Applied Supervised Learning with R
上QQ阅读APP看书,第一时间看更新

Data Structures in R

In any programming language, data structures are the fundamental units of storing information and making it ready for further processing. Depending on the type of data, various forms of data structures are available for storing and processing. Each of the data structures explained in the next section has its characteristic features and applicability.

In this section, we will explore each of it and how to use it with our data.

Vector

Vector is the most fundamental of all the data structures, and the values are stored in a 1-D array. Vector is the most suitable for a single variable with a series of values. In Exercise 3, Reading a JSON File and Storing the Data in DataFrame, refer to step 4 where we assigned a DataFrame its column names and concatenated using the c() method, as shown here:

c_names <- c("S.No","District","Area","Production","PTY")

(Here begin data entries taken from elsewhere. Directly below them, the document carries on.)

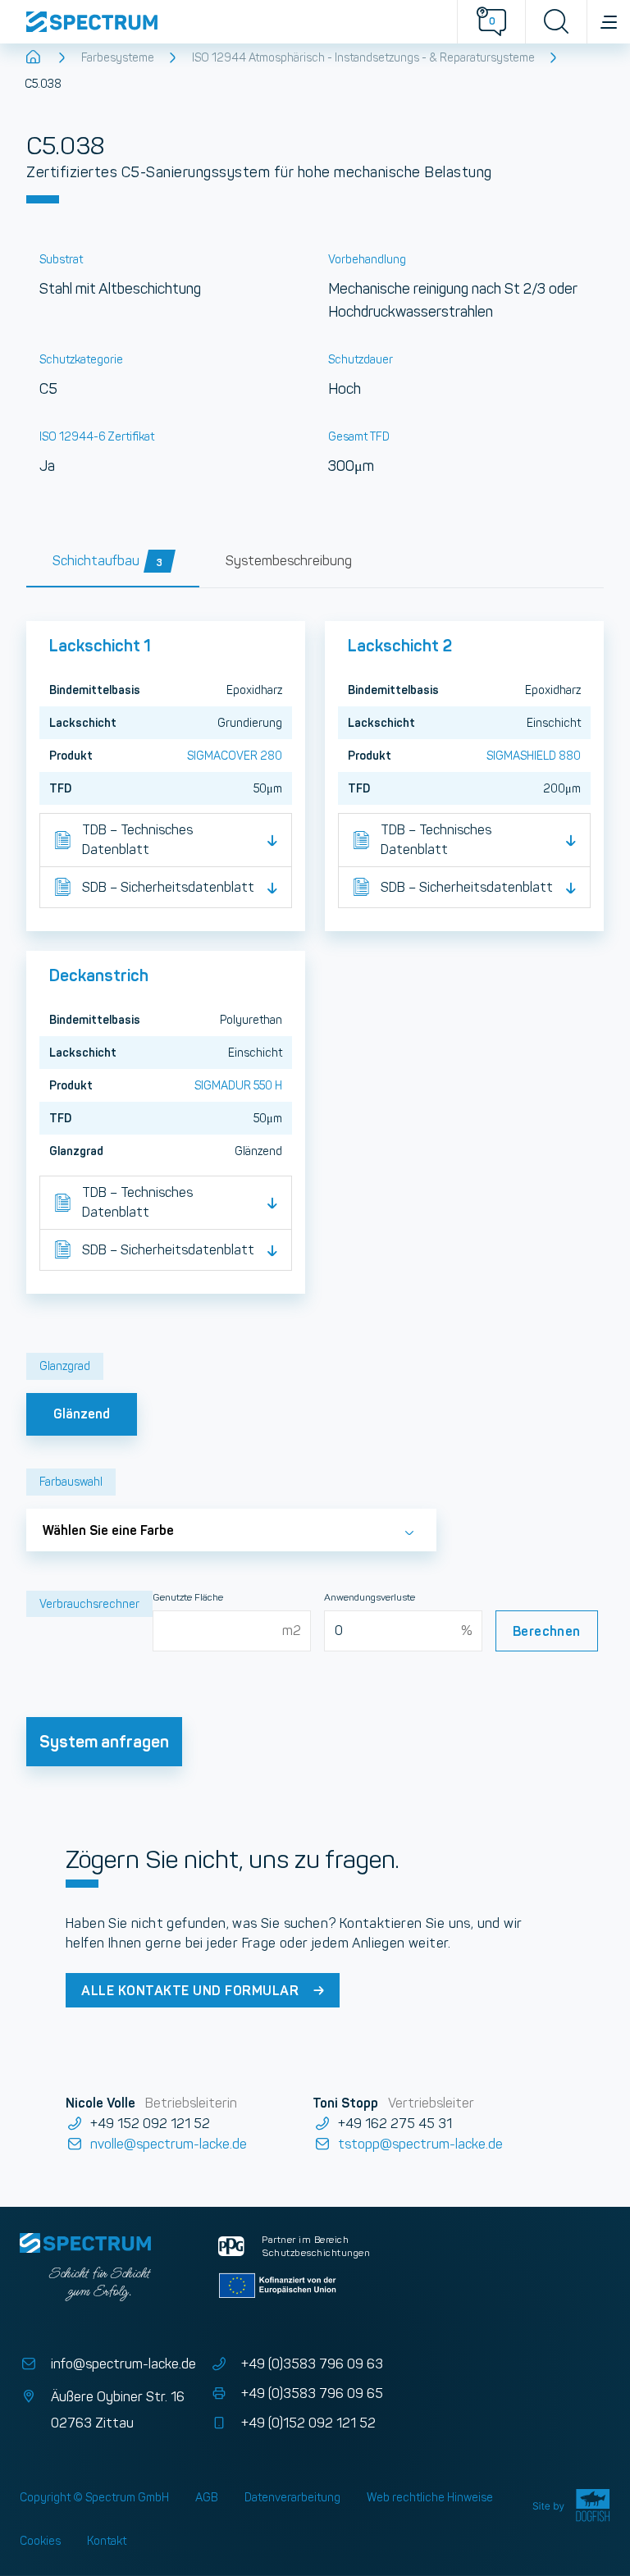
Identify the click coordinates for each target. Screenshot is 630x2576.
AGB (206, 2497)
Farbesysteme (117, 57)
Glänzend (81, 1413)
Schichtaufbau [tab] (107, 561)
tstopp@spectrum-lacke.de (420, 2144)
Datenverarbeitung (292, 2497)
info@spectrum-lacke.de (123, 2364)
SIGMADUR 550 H (238, 1085)
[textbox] (231, 1525)
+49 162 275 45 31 (395, 2123)
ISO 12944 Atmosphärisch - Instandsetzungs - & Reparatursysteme (363, 57)
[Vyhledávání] (556, 21)
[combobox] (231, 1529)
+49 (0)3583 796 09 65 (311, 2393)
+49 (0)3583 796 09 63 (311, 2364)
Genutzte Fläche (188, 1597)
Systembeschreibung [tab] (289, 561)
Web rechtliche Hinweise (430, 2497)
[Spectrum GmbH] (228, 21)
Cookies (40, 2540)
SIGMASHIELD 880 (533, 755)
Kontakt (106, 2540)
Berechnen (547, 1631)
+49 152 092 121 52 (150, 2123)
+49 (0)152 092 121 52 (308, 2423)
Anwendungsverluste (369, 1597)
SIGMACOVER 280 (234, 755)
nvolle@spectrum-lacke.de (168, 2144)
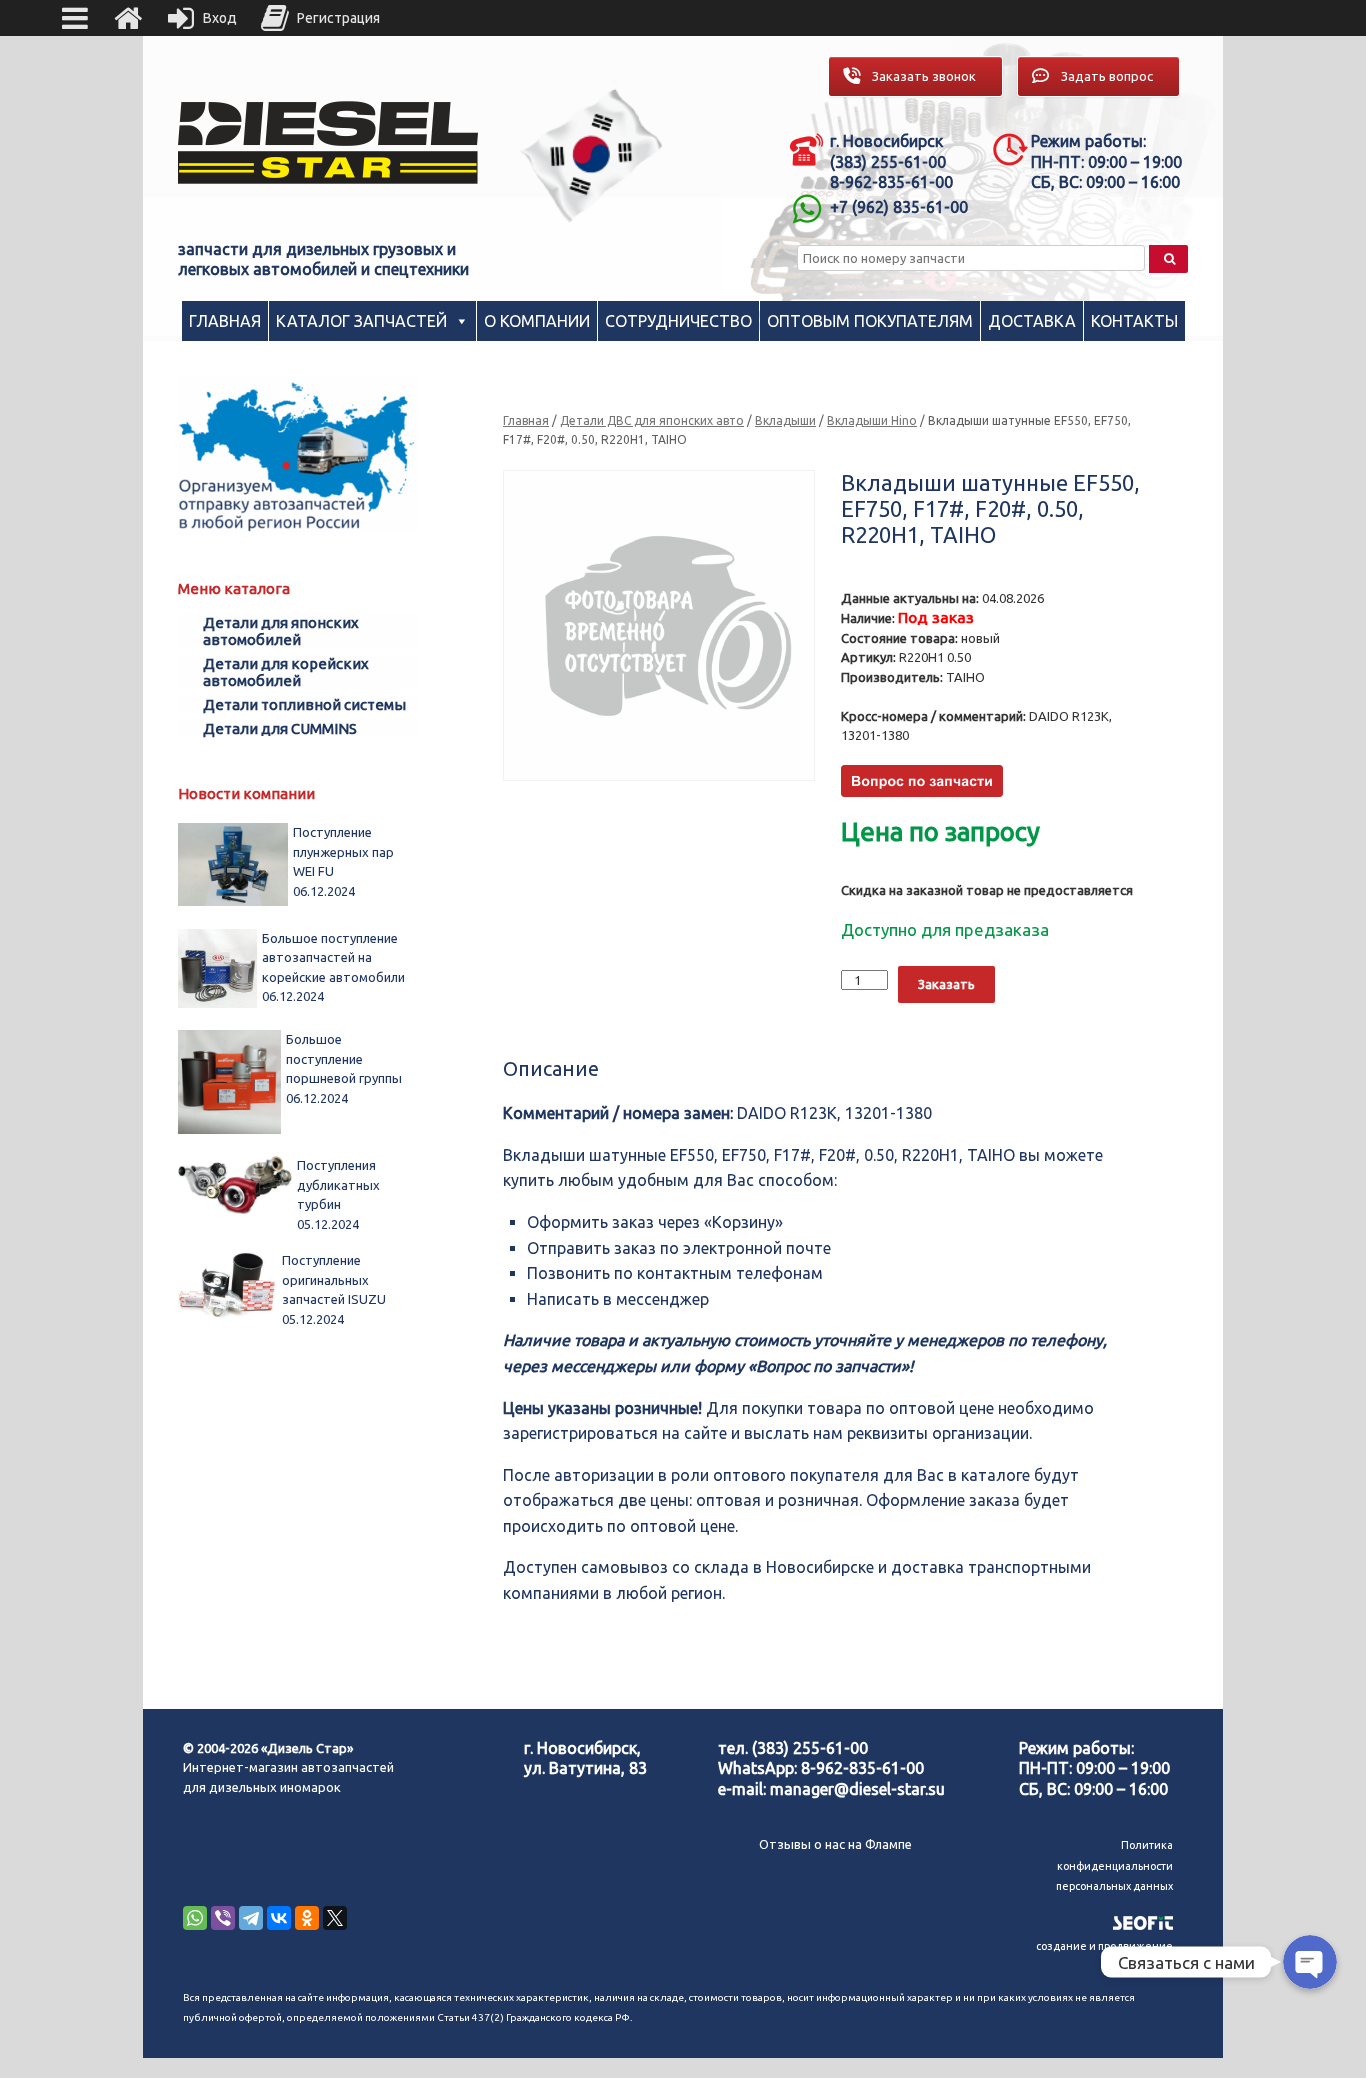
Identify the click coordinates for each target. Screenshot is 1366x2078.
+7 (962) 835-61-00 (899, 207)
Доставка (1032, 321)
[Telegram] (251, 1918)
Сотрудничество (678, 321)
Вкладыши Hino (872, 420)
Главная (225, 321)
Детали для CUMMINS (280, 728)
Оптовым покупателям (870, 321)
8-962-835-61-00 (862, 1768)
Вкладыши (785, 420)
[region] (592, 155)
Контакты (1134, 321)
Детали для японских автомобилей (281, 631)
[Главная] (128, 18)
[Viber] (223, 1918)
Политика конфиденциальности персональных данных (1114, 1865)
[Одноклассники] (307, 1918)
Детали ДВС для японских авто (652, 420)
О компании (537, 321)
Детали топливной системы (304, 704)
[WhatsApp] (195, 1918)
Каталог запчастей (361, 321)
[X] (335, 1918)
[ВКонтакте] (279, 1918)
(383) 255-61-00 (810, 1748)
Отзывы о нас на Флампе (835, 1844)
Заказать (946, 984)
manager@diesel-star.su (857, 1789)
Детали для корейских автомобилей (286, 672)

We can extract the second value in the vector by specifying the index in square brackets next to the vector name. Let's review the following code where we subset the value in the second index:

c_names[2]

The output is as follows:

## [1] "District"

The collection of string concatenated with the c() method is a vector. It can store a homogenous collection of characters, integers, or floating point values. While trying to store an integer with character, an implicit type cast will happen, which will convert all the values to character.

Caution

Note that it might not be the expected behavior every time. Caution is required, especially when the data is not clean. It may otherwise cause errors that are harder to find than the usual programming errors.

Matrix

Matrix is the higher dimension data structure used for storing n-dimensional data. It is suitable for storing tabular data. Similar to vector, the matrix also allows only homogenous collection of data in its rows and columns.

The following code generates 16 random numbers drawn from a binomial distribution with a parameter, number of trials (size) = 100, and success probability equal to 0.4. The rbinom() method in R is useful for generating such random numbers:

r_numbers <- rbinom(n = 16, size = 100, prob = 0.4)

Now, to store r_number as a matrix, use the following command:

matrix(r_numbers, nrow = 4, ncol = 4)

The output is as follows:

## [,1] [,2] [,3] [,4]

## [1,] 48 39 37 39

## [2,] 34 41 32 38

## [3,] 40 34 42 46

## [4,] 37 42 36 44

Let's extend the text mining example we took in Exercise 4, Reading a CSV File with Text Column and Storing the Data in VCorpus, to understand the usage of matrix in text mining.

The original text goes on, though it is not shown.